Output the full listing below, keeping each line exact.

*** DATA LISTING Section Begins ***

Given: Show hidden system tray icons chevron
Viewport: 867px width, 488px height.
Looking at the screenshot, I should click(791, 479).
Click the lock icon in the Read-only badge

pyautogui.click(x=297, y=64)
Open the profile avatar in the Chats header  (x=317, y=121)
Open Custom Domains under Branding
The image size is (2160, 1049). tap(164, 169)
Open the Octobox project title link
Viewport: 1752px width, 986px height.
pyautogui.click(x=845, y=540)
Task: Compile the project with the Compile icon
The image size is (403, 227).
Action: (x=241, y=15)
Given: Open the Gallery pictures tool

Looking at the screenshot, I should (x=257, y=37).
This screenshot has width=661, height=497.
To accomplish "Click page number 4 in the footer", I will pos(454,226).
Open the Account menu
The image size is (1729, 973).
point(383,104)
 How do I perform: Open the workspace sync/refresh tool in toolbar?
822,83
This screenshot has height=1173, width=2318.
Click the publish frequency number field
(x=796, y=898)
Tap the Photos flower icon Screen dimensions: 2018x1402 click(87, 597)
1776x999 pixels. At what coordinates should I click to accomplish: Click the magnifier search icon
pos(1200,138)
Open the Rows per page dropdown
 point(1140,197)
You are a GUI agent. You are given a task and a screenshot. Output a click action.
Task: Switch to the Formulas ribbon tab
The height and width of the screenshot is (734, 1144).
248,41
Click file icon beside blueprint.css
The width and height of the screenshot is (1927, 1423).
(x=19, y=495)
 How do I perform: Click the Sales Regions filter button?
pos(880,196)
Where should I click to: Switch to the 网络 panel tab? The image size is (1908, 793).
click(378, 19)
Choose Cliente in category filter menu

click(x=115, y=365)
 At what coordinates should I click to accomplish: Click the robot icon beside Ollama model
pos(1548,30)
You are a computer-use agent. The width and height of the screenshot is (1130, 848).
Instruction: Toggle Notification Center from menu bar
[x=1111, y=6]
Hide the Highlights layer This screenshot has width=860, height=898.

*** DATA LISTING Section Ends ***

**RESULT:**
Given: Show hidden system tray icons chevron
Viewport: 867px width, 488px height.
Looking at the screenshot, I should click(791, 479).
Click the lock icon in the Read-only badge

pyautogui.click(x=297, y=64)
Open the profile avatar in the Chats header  (x=317, y=121)
Open Custom Domains under Branding
The image size is (2160, 1049). tap(164, 169)
Open the Octobox project title link
Viewport: 1752px width, 986px height.
pyautogui.click(x=845, y=540)
Task: Compile the project with the Compile icon
The image size is (403, 227).
Action: (x=241, y=15)
Given: Open the Gallery pictures tool

Looking at the screenshot, I should (x=257, y=37).
This screenshot has width=661, height=497.
To accomplish "Click page number 4 in the footer", I will pos(454,226).
Open the Account menu
The image size is (1729, 973).
point(383,104)
 How do I perform: Open the workspace sync/refresh tool in toolbar?
822,83
This screenshot has height=1173, width=2318.
Click the publish frequency number field
(x=796, y=898)
Tap the Photos flower icon Screen dimensions: 2018x1402 click(87, 597)
1776x999 pixels. At what coordinates should I click to accomplish: Click the magnifier search icon
pos(1200,138)
Open the Rows per page dropdown
 point(1140,197)
You are a GUI agent. You are given a task and a screenshot. Output a click action.
Task: Switch to the Formulas ribbon tab
The height and width of the screenshot is (734, 1144).
248,41
Click file icon beside blueprint.css
The width and height of the screenshot is (1927, 1423).
(x=19, y=495)
 How do I perform: Click the Sales Regions filter button?
pos(880,196)
Where should I click to: Switch to the 网络 panel tab? The image size is (1908, 793).
click(378, 19)
Choose Cliente in category filter menu

click(x=115, y=365)
 At what coordinates should I click to accomplish: Click the robot icon beside Ollama model
pos(1548,30)
You are a computer-use agent. The width and height of the screenshot is (1130, 848).
Instruction: Toggle Notification Center from menu bar
[x=1111, y=6]
Hide the Highlights layer This screenshot has width=860, height=898.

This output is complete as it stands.